Bangalore. A city where, till less than four years ago, electric fans were redundant and thick blankets were comforting. Where the sun was never harsh and the brow never saw a drop of sweat. Where a ride on the motorbike was refreshingly cool at eleven in the morning and biting cold at eleven in the night. Where the wind never died. Where the trees were not only a hallmark of the city's heritage but also the sustainers of its lovely weather.

All that is slowly fading away in the wake of the inevitable industrialisation and the so-called modernisation. However, these factors are often blindly blamed without due consideration to the fact that it is poor planning that lies at the core of it. Generations of architects, engineers and entrepreneurs all over the world have worked on a single idea that man can co-exist with nature for the simple reason that he has no other choice. And yet, through generations, a lot more people have remained blissfully unaffected by the significance of such an idea. While many people have repeatedly shown utter disregard of nature through their actions, several others have joined them in thoughtlessly ignoring the consequences of following such a course and continue to do so.

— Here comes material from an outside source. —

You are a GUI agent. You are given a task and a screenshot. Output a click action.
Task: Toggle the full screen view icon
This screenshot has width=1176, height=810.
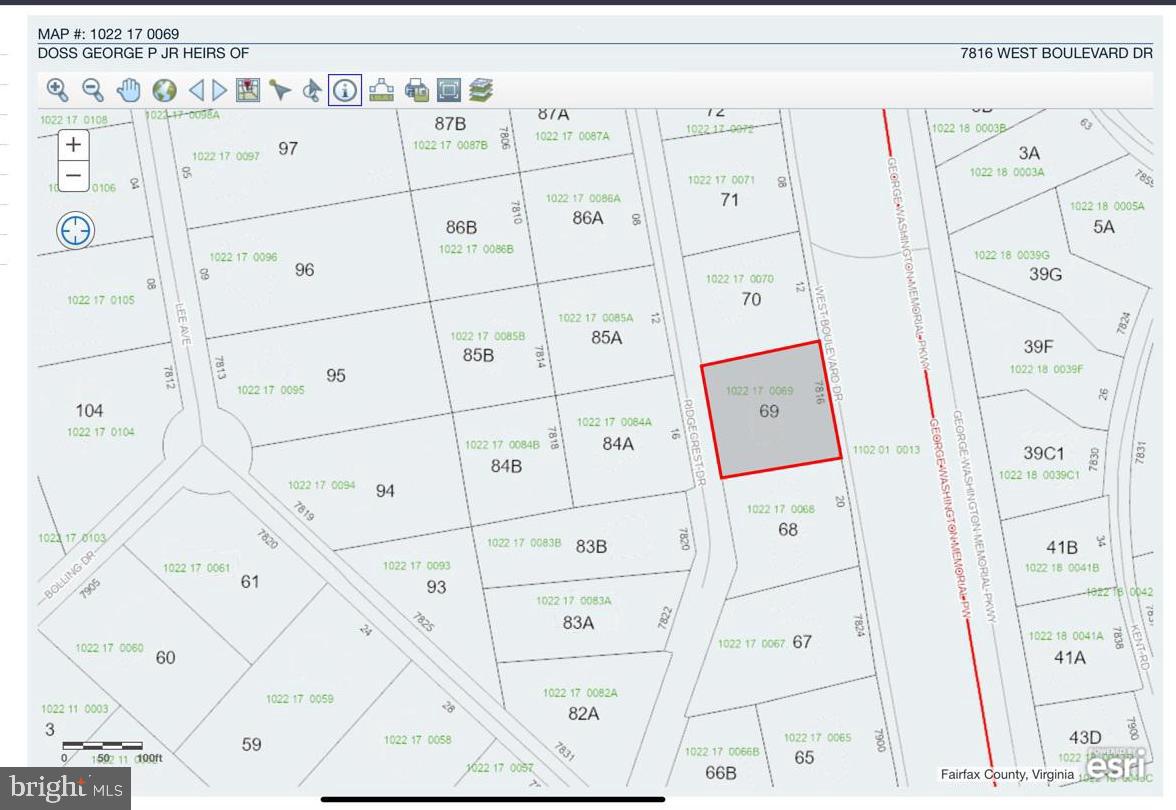[x=449, y=90]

However, in spite of all this, you catch glimpses of nature's stubborn old ways in the city: The wind refusing to die, temperatures fighting to drop and trees battling the polluted air.
This leaves me wondering about what is more amazing: How mankind managed to destroy so much of the Earth and its resources, that came into existence billions of years ago, in less than hundreds of thousands of years, or how the Earth managed to sustain itself and its resources through several thousands of years of endless consumption by mankind and continues to do so.

Shamanth Huddar.

- Typed on an electronic device, posted on a social media website and submitted from a building made of concrete and glass, where, once upon a time, there probably stood a tree.